The BB&T building isn't bad inside. I used to work in there for a small tech company that went out of business. It was kind of neat because the company employed some of the "rock stars" from the world of the NetBSD operating system. The company started out in New York City, but they hired a CEO that happened to live in Virginia Beach, and he went ahead and got the office space in Norfolk.

Bank of America? I wish they'd go under. Between moving good paying jobs to India (from Hampton Roads), to their bad customer support and practices, to their taking of TARP and getting ready to pay billions in bonuses, to their security telling me I'm not allowed to take photos of their building from the public street, I'd rather see it on fire.
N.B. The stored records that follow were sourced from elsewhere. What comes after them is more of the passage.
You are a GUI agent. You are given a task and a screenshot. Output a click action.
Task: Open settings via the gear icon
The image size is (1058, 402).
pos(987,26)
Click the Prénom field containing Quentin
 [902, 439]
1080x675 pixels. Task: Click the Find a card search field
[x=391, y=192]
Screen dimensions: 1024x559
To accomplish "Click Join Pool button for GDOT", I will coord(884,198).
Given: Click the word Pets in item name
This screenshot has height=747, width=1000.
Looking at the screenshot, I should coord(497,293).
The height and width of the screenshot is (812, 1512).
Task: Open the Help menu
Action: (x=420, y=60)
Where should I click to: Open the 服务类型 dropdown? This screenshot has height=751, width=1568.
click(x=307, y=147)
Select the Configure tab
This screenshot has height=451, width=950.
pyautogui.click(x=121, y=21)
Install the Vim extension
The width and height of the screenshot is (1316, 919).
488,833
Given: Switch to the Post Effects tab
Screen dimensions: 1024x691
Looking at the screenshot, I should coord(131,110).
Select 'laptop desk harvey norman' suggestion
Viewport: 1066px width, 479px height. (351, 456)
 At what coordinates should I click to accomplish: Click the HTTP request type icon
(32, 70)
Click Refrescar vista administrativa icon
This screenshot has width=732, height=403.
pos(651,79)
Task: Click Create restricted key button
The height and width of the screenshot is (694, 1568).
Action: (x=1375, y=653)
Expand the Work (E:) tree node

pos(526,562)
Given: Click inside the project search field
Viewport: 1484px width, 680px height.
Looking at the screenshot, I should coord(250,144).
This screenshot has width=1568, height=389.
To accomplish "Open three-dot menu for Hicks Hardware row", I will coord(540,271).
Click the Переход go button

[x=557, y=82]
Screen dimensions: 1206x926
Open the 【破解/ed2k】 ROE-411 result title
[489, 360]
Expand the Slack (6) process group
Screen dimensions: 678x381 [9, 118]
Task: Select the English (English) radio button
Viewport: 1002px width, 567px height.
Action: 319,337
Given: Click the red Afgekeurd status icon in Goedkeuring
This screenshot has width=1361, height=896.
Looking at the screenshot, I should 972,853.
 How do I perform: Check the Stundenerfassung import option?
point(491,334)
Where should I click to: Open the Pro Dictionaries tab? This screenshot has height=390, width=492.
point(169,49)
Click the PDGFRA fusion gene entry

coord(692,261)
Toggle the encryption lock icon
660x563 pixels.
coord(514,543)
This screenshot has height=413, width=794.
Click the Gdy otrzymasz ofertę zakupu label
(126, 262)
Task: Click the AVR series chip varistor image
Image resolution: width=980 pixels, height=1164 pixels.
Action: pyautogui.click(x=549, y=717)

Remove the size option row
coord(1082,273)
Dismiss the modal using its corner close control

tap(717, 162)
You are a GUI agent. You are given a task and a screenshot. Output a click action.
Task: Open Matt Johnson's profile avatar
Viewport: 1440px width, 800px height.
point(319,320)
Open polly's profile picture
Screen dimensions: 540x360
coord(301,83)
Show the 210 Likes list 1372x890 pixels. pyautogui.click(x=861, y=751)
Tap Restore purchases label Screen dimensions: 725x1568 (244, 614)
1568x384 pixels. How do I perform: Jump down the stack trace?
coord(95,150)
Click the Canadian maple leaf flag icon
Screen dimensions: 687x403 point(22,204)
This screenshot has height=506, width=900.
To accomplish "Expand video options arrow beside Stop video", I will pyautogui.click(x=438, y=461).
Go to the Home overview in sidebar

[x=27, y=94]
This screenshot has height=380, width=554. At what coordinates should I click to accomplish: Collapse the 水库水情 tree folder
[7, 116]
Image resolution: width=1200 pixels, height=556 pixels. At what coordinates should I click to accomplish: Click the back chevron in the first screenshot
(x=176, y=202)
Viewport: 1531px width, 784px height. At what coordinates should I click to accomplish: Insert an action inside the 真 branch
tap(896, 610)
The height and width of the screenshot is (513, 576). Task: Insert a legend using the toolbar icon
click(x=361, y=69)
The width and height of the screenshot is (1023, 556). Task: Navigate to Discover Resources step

They already use a big portion of the NS tower as well.

But if anything, new business models are less people, more profits.

Companies like APEX (the people that make the crappy DVD players) use a model where there is like 13 or 23 Americans that work for the company. They outsource all R&D, engineering and manufacturing to China. They brought in like $13 billion in $$$$.

(Yes the Waffle Iron BofA building is kind of ugly. They could pimp it out with architectural lighting. They made their signs much larger already.)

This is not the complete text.